Nowadays, a term is becoming a loadstar in the energy transition era: Power-to-X (PtX). The underlying reason why this term became important is the need for a transition towards carbon-neutral energy sources while storing the electricity as well as meeting the Paris Agreement targets. Germany, in particular, dedicated itself to the clean energy transition attempts thanks to its famous transition process, aka the Energiewende. However, from a general perspective, many European countries aim to increase energy efficiency by improving the use of renewable energy sources, nuclear power (this is not the case for Germany), and carbon capture and storage technologies. And, they believe that one of the effective ways to achieve these targets is the PtX itself.
PtX can be summarized as a new kind of technology that is used for the production of synthetic fuels and raw materials from electrical energy. It means that there is a power conversion into some other form of energy. For example, chemical processes can be used to convert electricity into liquid fuel or gas. These processes are known as Power-to-Liquid (PtL) and Power-to-Gas (PtG). PtG is currently evaluated as a possible solution for the electricity storage problem.
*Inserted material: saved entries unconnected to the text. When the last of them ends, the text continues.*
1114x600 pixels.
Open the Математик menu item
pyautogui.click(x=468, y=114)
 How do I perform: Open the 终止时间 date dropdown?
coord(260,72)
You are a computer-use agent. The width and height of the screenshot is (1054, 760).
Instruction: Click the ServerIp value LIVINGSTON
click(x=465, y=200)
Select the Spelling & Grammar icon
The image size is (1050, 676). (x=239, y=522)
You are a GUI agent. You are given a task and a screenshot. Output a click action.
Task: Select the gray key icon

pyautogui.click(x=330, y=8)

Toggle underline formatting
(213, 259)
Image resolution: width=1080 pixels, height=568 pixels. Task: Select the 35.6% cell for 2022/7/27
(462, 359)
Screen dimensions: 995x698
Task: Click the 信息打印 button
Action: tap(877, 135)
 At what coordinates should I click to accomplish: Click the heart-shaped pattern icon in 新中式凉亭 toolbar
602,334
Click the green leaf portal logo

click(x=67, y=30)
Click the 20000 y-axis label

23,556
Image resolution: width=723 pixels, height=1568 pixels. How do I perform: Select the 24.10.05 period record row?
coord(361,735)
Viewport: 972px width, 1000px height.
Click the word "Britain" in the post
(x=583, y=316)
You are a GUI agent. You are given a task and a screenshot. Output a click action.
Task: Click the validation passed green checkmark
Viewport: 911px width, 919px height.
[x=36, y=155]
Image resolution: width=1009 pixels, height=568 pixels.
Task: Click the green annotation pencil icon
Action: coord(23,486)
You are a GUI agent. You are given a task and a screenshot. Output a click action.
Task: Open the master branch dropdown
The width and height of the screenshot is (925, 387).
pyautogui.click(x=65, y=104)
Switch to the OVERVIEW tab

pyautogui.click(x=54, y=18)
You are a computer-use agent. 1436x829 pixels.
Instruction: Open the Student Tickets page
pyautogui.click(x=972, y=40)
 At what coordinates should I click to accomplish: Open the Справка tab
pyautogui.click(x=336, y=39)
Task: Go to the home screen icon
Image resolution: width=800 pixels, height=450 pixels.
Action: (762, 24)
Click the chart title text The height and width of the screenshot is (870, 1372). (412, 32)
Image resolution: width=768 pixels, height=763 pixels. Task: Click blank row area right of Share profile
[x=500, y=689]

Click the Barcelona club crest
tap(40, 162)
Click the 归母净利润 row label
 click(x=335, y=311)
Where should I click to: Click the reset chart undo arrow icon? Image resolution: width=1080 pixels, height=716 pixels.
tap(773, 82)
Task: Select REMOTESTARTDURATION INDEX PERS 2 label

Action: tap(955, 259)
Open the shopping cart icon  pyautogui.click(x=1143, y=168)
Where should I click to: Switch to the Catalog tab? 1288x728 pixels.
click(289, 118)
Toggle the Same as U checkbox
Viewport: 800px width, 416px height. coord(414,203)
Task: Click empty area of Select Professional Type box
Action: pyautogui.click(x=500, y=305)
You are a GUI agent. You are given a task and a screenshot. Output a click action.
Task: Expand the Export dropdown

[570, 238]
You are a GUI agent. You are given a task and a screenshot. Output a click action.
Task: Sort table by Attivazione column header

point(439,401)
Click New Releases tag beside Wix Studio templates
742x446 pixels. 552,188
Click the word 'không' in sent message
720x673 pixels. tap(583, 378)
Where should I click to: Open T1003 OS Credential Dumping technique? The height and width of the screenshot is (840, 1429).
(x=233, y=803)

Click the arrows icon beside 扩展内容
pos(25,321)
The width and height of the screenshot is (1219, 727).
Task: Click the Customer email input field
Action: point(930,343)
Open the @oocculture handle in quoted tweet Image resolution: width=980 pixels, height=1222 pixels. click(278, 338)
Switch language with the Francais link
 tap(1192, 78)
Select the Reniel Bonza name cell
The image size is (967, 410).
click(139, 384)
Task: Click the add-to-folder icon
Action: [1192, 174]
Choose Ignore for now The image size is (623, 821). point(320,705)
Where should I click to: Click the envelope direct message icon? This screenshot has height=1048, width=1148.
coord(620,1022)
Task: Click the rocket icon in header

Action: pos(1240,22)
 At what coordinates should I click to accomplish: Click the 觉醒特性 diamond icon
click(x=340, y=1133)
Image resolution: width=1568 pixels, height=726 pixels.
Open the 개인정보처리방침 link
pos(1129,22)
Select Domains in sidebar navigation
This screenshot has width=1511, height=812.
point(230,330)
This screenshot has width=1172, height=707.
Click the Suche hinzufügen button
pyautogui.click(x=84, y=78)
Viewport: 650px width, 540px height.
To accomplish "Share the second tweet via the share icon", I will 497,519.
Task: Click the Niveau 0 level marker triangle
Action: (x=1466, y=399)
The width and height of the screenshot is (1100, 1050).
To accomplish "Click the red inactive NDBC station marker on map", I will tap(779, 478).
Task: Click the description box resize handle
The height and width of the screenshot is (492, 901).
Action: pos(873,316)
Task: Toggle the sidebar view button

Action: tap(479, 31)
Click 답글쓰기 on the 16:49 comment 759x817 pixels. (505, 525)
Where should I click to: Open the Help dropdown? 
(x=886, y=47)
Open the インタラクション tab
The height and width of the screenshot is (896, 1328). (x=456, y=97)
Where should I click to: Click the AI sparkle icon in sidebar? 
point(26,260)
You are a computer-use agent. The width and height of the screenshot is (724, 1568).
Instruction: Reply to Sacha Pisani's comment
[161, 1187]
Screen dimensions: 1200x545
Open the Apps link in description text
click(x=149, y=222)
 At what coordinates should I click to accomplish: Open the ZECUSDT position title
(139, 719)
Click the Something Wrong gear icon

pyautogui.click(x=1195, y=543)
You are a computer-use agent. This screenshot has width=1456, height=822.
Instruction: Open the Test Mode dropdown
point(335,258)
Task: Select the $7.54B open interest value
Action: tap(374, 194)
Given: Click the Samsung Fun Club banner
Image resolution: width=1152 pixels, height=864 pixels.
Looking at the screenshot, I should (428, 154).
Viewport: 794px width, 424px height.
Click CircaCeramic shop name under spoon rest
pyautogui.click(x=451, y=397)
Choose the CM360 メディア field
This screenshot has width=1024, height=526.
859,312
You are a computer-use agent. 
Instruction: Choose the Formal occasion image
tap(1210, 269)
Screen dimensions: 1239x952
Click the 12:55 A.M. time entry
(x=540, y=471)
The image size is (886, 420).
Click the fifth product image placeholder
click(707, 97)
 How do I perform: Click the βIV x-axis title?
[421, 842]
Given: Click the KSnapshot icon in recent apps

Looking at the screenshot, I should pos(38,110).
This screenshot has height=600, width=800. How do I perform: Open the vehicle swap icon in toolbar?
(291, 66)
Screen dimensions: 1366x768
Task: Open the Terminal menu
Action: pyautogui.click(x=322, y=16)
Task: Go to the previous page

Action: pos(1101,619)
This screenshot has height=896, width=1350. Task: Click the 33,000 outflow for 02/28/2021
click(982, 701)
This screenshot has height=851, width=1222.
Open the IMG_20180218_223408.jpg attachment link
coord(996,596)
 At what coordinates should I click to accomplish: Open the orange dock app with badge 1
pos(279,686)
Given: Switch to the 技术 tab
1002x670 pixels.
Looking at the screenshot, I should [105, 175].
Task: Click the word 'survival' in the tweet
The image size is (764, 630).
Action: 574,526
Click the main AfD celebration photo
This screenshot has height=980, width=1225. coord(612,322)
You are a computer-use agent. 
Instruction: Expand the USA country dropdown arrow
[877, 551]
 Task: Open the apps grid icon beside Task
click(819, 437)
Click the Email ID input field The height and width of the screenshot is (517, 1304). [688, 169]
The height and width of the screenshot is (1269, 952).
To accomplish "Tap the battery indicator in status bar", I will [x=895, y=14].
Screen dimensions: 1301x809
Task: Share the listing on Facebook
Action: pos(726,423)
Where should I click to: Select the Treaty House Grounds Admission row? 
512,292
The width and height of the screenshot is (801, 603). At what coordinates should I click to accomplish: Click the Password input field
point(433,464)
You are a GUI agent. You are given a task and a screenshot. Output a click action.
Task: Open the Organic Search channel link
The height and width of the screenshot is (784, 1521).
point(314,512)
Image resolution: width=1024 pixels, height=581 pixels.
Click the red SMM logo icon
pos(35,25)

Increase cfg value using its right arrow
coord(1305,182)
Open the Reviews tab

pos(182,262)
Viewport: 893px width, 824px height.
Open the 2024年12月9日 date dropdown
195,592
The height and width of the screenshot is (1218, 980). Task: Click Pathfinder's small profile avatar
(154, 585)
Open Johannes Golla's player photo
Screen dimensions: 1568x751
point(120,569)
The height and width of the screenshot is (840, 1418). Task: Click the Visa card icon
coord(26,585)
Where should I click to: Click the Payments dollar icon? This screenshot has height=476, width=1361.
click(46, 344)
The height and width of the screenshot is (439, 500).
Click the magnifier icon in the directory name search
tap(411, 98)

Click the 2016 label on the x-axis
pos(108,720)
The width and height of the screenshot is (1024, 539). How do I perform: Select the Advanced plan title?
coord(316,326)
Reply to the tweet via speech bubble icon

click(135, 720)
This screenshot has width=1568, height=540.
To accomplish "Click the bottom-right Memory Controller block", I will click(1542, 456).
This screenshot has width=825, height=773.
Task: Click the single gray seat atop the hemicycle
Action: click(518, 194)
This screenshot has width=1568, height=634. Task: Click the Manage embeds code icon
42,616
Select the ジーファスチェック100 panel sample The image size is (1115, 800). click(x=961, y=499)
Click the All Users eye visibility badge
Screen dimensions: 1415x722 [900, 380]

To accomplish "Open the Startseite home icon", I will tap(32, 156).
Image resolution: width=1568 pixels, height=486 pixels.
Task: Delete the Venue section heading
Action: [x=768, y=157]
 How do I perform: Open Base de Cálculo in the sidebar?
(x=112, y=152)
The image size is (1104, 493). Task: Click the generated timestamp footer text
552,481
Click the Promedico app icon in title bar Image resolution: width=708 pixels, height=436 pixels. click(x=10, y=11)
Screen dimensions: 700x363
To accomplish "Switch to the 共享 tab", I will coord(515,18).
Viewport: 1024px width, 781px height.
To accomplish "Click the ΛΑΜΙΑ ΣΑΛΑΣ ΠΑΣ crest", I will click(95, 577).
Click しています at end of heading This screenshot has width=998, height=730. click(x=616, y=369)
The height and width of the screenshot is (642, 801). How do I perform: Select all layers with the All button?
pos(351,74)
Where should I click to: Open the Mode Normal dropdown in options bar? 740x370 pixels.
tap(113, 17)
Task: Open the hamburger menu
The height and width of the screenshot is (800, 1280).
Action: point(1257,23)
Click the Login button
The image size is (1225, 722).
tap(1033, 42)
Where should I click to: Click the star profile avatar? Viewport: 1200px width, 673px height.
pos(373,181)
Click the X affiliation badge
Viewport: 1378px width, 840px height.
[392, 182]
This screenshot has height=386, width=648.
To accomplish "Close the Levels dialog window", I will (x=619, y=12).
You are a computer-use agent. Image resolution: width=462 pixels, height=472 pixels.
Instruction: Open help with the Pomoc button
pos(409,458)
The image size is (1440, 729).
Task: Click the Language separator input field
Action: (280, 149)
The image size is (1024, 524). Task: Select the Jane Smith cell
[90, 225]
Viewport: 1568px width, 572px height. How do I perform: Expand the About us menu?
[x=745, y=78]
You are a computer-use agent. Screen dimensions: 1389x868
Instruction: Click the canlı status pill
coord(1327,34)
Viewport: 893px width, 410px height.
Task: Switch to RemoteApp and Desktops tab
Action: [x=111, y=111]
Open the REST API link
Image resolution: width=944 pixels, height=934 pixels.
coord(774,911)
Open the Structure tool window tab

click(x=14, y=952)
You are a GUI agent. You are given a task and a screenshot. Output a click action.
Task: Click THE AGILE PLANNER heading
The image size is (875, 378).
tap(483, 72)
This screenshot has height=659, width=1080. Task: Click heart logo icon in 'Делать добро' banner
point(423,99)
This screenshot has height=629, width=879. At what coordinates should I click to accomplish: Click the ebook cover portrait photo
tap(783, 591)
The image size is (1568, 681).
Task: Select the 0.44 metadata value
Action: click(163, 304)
When the sun isn’t shining, and the wind isn’t blowing, the countries run into power supply problems. In contrast, when there is an electricity surplus due to too much sun and wind, unfortunately, this energy goes to waste. It is seen that there is a need for large scale energy storage systems. Today, many electricity suppliers believe that gas can overcome this problem through electrolysis and methanation technologies. Aside from the technical side of this technology, it is thought that PtG can make a significant contribution to industrial needs while causing a tiny carbon footprint. Germany, where renewable sources are becoming more critical day by day, is the pioneer of PtG with more than 30 projects. The USA, Japan, Australia, Denmark, Iceland, and Switzerland also try to put the integrated energy transition with PtG into action. For example, Japan has planned to use the hydrogen even for the torch during the Olympic Summer-Games, which was postponed because of the COVID-19.
Energy storage comes with an enormous cost, so the countries and suppliers will need to find some ways to make this technology cheaper. Moreover, they will also need some technical systems to realize storage on a large scale. The critical topic here would be the existing gas infrastructure use for conversion and storage. If we go back to the Germany example, we can see that they have a relatively substantial natural gas supply infrastructure with a lot of storage capacity. So, they would use this for energy storage in the future. However, they still need to reduce the cost while increasing supply reliability. Also, lack of incentives to use of synthetic renewable sources in the industry and heating sector is still a problematic issue.
Nevertheless, (1) by supporting general PtX technologies in terms of political, legal and financial as well as technical; (2) by creating stable supply structures to meet demand; (3) by extending the market; and (4) enhancing the cooperation among countries which aim to develop PtX, the renewable storage dream can be built on solid ground. This is not easy, but time is ticking away. So, the countries should make a move now if they care about the global targets on climate change and energy storage.